===== PAGE TEXT =====

I guess most people view themselves as somewhat aggressive, especially on turning and on the throttle. Myself, I drive the car from the exits and entries.
I have a great feeling for the front on corner entries, and I like to trail my braking all the way up to the apex. Having said that though, I dislike powering out with tight steering. So I always start my braking phase ever so slightly too early, and I end my braking slightly early correspondingly, and during that brief period of time, I roll to the corner on no power or brakes, and tighten my steering to take a tight apex, before then unwinding the steering and powering out on a straighter run. For long slow corners such as the last two turns in Hungary though, some patience is clearly necessary, and I do my best to hug the apex at constant speed.

=====

GOAL 1: Can you repeat the passage on cornering technique word for word, from "I guess most" up to and including "at constant speed."?
GOAL 2: How would the passage on taking corners in a race car go on after its final sentence? Write the next part.

===== SUPPLIED DATA =====

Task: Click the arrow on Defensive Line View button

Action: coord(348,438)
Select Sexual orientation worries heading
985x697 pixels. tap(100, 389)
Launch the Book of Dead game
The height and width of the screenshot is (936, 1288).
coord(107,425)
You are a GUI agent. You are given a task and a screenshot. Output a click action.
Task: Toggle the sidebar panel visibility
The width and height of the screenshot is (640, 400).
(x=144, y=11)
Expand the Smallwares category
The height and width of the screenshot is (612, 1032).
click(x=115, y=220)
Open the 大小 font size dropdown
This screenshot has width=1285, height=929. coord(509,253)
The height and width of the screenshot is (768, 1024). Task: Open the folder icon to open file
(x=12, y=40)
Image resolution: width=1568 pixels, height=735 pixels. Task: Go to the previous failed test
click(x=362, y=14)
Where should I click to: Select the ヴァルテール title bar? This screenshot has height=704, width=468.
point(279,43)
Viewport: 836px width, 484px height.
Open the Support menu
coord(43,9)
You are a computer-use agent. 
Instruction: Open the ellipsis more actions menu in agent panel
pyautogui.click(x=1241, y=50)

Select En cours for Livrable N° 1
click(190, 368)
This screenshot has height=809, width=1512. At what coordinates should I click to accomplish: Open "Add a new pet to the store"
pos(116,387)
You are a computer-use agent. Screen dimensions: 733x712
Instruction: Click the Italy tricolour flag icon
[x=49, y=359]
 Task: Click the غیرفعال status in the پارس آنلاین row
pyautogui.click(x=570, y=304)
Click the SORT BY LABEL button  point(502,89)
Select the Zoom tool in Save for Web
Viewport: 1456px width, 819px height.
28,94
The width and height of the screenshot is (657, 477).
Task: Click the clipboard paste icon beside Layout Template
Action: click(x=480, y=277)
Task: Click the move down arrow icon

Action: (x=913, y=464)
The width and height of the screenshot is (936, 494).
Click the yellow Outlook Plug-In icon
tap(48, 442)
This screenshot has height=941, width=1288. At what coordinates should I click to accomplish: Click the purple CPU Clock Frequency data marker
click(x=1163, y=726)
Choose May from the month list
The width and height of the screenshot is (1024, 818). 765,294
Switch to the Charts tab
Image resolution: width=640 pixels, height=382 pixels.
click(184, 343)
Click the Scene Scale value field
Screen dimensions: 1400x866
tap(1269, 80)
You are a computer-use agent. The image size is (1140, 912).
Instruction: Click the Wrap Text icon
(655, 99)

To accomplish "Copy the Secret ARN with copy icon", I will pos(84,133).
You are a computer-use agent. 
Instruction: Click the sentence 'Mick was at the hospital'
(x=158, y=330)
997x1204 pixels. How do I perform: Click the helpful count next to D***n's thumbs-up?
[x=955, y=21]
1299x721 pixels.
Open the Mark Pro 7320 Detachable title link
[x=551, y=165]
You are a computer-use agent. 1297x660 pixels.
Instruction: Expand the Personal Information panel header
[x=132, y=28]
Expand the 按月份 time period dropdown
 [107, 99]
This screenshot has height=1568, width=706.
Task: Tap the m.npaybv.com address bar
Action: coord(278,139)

=====

EXERCISE ANSWER 1:
I guess most people view themselves as somewhat aggressive, especially on turning and on the throttle. Myself, I drive the car from the exits and entries.
I have a great feeling for the front on corner entries, and I like to trail my braking all the way up to the apex. Having said that though, I dislike powering out with tight steering. So I always start my braking phase ever so slightly too early, and I end my braking slightly early correspondingly, and during that brief period of time, I roll to the corner on no power or brakes, and tighten my steering to take a tight apex, before then unwinding the steering and powering out on a straighter run. For long slow corners such as the last two turns in Hungary though, some patience is clearly necessary, and I do my best to hug the apex at constant speed.

EXERCISE ANSWER 2:
In the rain, where braking and entry are laptime kings, this makes me very very good. Also, given that I’m excellent on braking – I outbrake others like a demon. Get me in your slipstream. And you’re a dead man. I’ve won races in a Williams on legend in F1 2011 just by virtue of outstarting the guy and defending through braking (without even covering the inside – even if they DRS past me, I pick up their slipstream and outbrake them back) – I did that outbraking past DRS routine for 40-odd laps on Alonso in Spain. It was a load of immense pressure, I tell you. But it makes victory that much sweeter
Of course that’s what I do in slow and medium speed corners, but in quicker ones I think most people pretty much everyone takes similar smooth lines. Having said that – while my style/techniques through sweepers are all sound, I have a rubbish feel, like @Kingshark, though thankfully I’m generally good enough through the slow bits to cover my hiney in the quick ones
As you notice I don’t like balancing the car speed against tyre scrub for long times at the apex of slow corners – i.e. maintaining a constant apex speed (I’m basically slowing down or gaining speed all through slow corners/hairpins) and I treat chicanes similarly. For a few chicanes on the F1 calendar it’s probably best to equalise the speed you take on both apexes – but I don’t. I slow down the first apex a bit, to tighten the line, before then going faster through the second half.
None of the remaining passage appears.